F5: As previously reported, on 11/02/15 the reporting person was granted 207,039 RSUs, 69,013 of which vested on 11/02/16, and 90,867 of which will vest on each of 11/02/17 and 11/02/18. Dividend equivalent rights accrue with respect to these RSUs when and as dividends are paid on Issuer's common stock. Dividend equivalent rights accrue with respect to these RSUs when and as dividends are paid on Issuer's common stock. The 1,042.5160 dividend equivalent rights being reported reflect 382.5881 dividend equivalent rights at $23.45 per RSU credited to the reporting person's account on 01/04/17, and 659.9279 dividend equivalent rights at $17.90 per RSU credited to the reporting person's account on 04/05/17. Unvested RSUs in this footnote, and the amount in column 9 reflect the conversion adjustment noted in footnote (1) above.

F6: As previously reported, on 12/09/15 the reporting person was granted 75,758 RSUs, 25,252 of which vested on 12/09/16, 33,249 of which will vest on 12/09/17, and 33,250 of which will vest on 12/09/18. Dividend equivalent rights accrue with respect to these RSUs when and as dividends are paid on Issuer's common stock. Dividend equivalent rights accrue with respect to these RSUs when and as dividends are paid on Issuer's common stock. The 381.4721 dividend equivalent rights being reported reflect 139.9953 dividend equivalent rights at $23.45 per RSU credited to the reporting person's account on 01/04/17, and 241.4768 dividend equivalent rights at $17.90 per RSU credited to the reporting person's account on 04/05/17. Unvested RSUs in this footnote, and the amount in column 9 reflect the conversion adjustment noted in footnote (1) above.

F7: As previously reported, on 12/07/16 the reporting person was granted 91,167 RSUs, 40,012 of which will vest on each of 12/07/17, 12/07/18, and 12/17/19. Dividend equivalent rights accrue with respect to these RSUs when and as dividends are paid on Issuer's common stock.
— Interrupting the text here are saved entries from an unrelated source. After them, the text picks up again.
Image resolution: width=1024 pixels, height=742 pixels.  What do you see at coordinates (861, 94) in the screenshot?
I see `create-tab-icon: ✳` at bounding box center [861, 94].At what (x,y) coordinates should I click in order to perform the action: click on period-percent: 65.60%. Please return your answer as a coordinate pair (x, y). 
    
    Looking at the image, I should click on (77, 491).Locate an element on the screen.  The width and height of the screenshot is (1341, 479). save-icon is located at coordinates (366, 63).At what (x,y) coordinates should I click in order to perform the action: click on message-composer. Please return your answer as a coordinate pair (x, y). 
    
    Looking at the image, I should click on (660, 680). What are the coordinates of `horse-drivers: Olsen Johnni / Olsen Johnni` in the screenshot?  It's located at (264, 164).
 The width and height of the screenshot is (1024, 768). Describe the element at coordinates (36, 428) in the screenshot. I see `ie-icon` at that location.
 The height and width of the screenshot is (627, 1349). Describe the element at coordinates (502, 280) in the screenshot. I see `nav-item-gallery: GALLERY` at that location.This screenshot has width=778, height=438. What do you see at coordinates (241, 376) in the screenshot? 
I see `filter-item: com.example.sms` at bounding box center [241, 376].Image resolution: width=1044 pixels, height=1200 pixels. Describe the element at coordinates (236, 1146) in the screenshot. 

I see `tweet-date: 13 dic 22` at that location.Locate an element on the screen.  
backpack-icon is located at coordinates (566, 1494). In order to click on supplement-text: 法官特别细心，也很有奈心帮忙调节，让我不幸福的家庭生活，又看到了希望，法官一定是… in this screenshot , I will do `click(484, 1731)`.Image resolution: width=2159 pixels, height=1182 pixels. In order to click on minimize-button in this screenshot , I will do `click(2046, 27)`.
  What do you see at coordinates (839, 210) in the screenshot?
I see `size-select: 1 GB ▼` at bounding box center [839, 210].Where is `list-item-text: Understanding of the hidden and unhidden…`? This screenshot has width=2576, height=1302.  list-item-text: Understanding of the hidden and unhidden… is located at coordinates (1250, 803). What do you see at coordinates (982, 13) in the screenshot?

Dividend equivalent rights accrue with respect to these RSUs when and as dividends are paid on Issuer's common stock. The 688.5866 dividend equivalent rights being reported reflect 252.7017 dividend equivalent rights at $23.45 per RSU credited to the reporting person's account on 01/04/17, and 435.8849 dividend equivalent rights at $17.90 per RSU credited to the reporting person's account on 04/05/17. Unvested RSUs in this footnote, and the amount in column 9 reflect the conversion adjustment noted in footnote (1) above.